There was one more course of action left and if that didn’t work, I was going to go into the house and slit my wrists (figuratively).

I returned to the Hole of Guilt and searched for the little white egg sac which I found.  Then I searched for Mrs Spider who had finally stopped her panicked flee from the Garden Fork from Hell and was taking a rest under a weed (she had a wide variety of options I might add).  As carefully as I could I put the little egg sac down close to her but not too close to scare her.  Unfortunately she was indeed frightened by this hulking hand coming down towards her and she started her panicked run again.  Her path of flight took her straight passed her lost egg sac.  And then something really incredible happened.

She stopped, mid-stride, had a look at the sac and it was almost as if she said “Oh, that’s mine!”  Quickly, she gathered it up with her front legs and scuttled away on her remaining six.

I thought that was pretty awesomely cool!  I won’t mention that later, when I had moved on to another section of the flower bed to start weeding I disturbed Mrs Spider again.  Watching her carrying her rather grubby looking egg sac reminded me of refugees fleeing a war zone… oh, wait, I did just mention it.  Well, in the end I decided to call it a day and really leave her in peace.

This passed weekend I was lucky to have another “Aw Shucks!” moment.  On Saturday Flyboy and I were indulging in our favourite past-times – he was surfing the sexy chicks thread on his aviation forum and the feline furries and I were sitting in the sun in the bar/braai/library, me with a book.

Anyone who has cats or is familiar with their behaviour will know what I am talking about when I say Hades Cat, the old hag, suddenly started with the Kitty Has Spotted Birdie noises.  These noises are difficult to explain, they aren’t a meow, more like a croaky ee-ee-ee-ee, as if the cat has got a rubber band around the muzzle and can’t open its mouth fully.  This is a common occurrence when sitting the bar/braai/library because there are usually a number of birdies sitting on the balcony – swallows, martins, wagtails, the works.  So, I looked up to see which feathered friend was gracing us with its presence and giving Hades Cats the Feline Fits.

A very large Steppe Buzzard was perched rather arrogantly on the railing, surveying its territory.  It was about four metres away from me, if not less.  Yes, I do have a rather ambitious cat!

Naturally I froze, hoping the bird would stay a while, while Hades Cat serenaded me with those strangled sounds.  Then, just as I was wondering how I am going to manage to get my camera, with a big swoop, it flew off.  I know I am one of those people who go gooey when it comes to animals but this was one of those moments when you feel honoured.  How often do you get a large bird of prey sitting right outside your window?

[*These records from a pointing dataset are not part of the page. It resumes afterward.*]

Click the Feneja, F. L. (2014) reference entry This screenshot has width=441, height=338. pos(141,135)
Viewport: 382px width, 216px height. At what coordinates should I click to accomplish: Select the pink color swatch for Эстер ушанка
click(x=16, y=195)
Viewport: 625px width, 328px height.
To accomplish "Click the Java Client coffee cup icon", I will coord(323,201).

Farm life can really be special at times.  And, if Mr Kafka is on the money, I will hopefully never grow old.  :-D

4 Responses

  1. wow… thats incredible!
    and to put your mind at ease a wee bit- mrs spider was prolly a wolf spider if she was carrying her egg sac, and they do not make webs but move all the time. they’re hunters not web dwellers. so you might have given her a fright- but you didn’t break her web or anything.
    :)

  2. LOL. This is the best post I’ve read all day! Can’t… stop… giggling…

  3. Angel: When I posted this entry I was so hoping you were going to read it because I knew you would give me some decent scientific feedback. I’m glad Mrs Wolfspider will not be destined to forever wander the flowerbed, lamenting the loss of her home. You have made me feel much better, thank you.

    Tamara: Why, thank you. :-D It is always an honour to make other people laugh as a result of the fact that I am neurotic. My work here is done.

  4. WOW. I am both envious and touched by your close encounters with the local critters both big and small.

    Mrs spider sent me an sms to please say thanks to you when we spoke. In the panic of the moment she misunderstood what was happening.